▸ **EXCERPTED DATA**

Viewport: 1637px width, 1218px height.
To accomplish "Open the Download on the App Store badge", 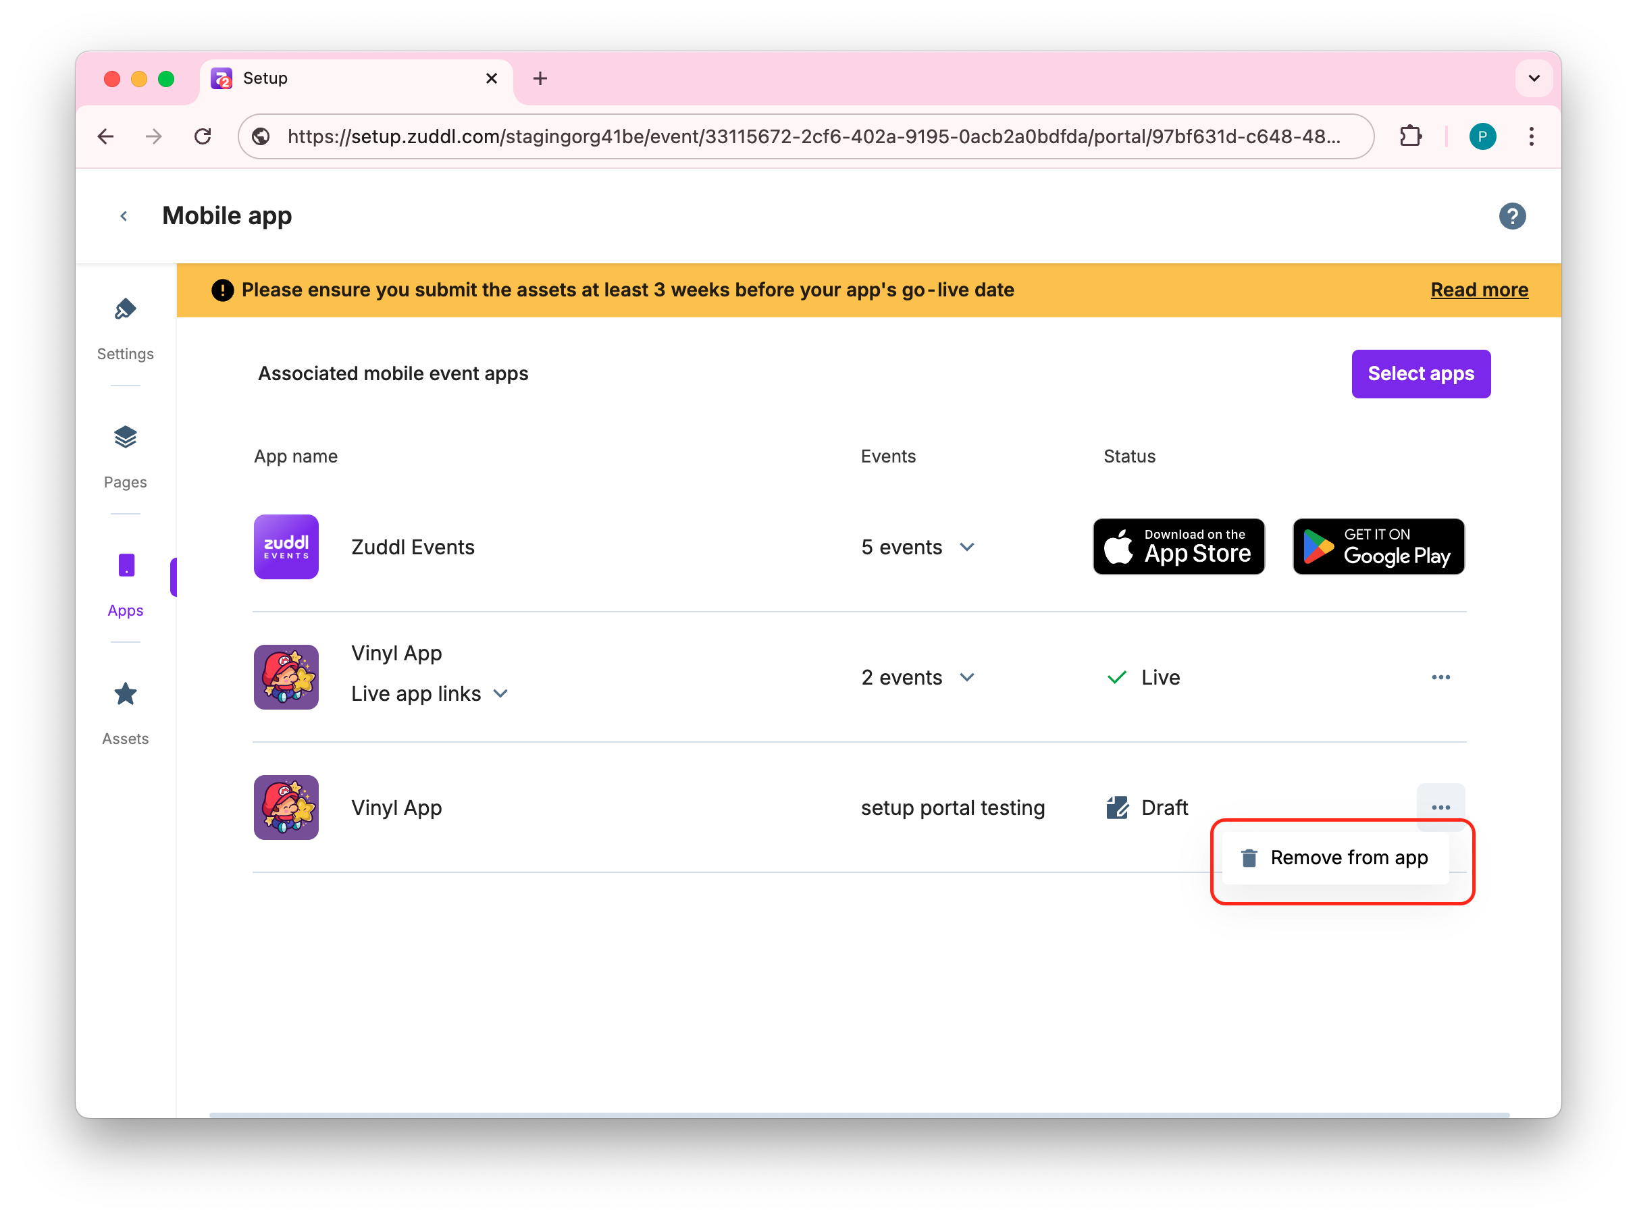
* * *
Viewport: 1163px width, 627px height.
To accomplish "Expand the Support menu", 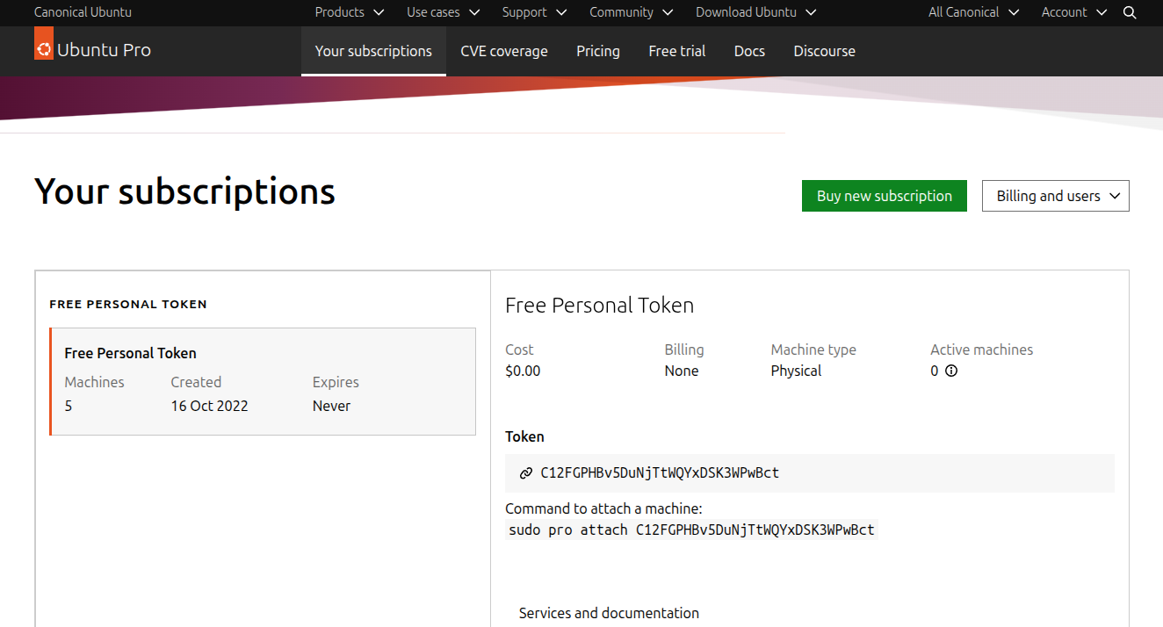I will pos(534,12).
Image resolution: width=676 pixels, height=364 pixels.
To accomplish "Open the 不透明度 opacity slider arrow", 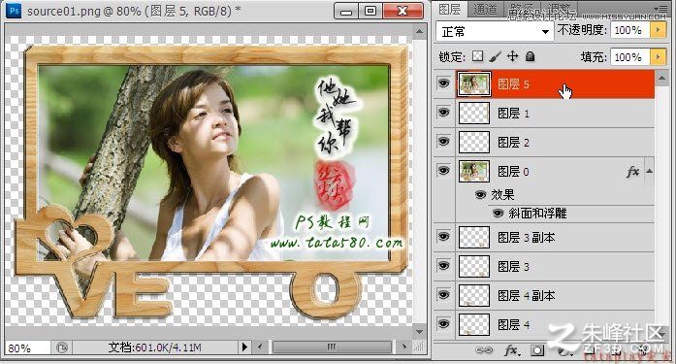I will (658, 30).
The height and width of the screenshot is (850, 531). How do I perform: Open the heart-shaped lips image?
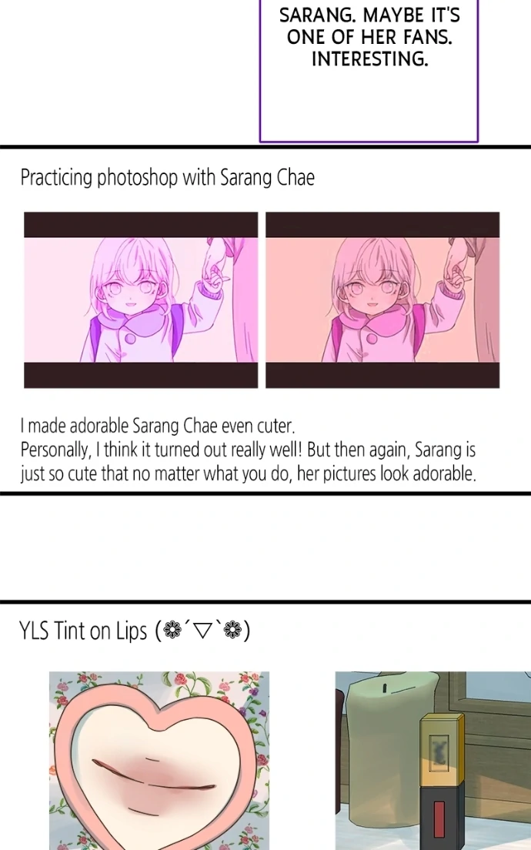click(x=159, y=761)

▸ **WHAT YOU HAVE TO DO**
Could you write out again, word for word, everything in the rows above from the line containing "Viewport: 1637px width, 1218px height." down to the line containing "the Download on", with both of those lines included and the pictures left out?

▸ **RESULT OF THIS EXERCISE**
Viewport: 1637px width, 1218px height.
To accomplish "Open the Download on the App Store badge", 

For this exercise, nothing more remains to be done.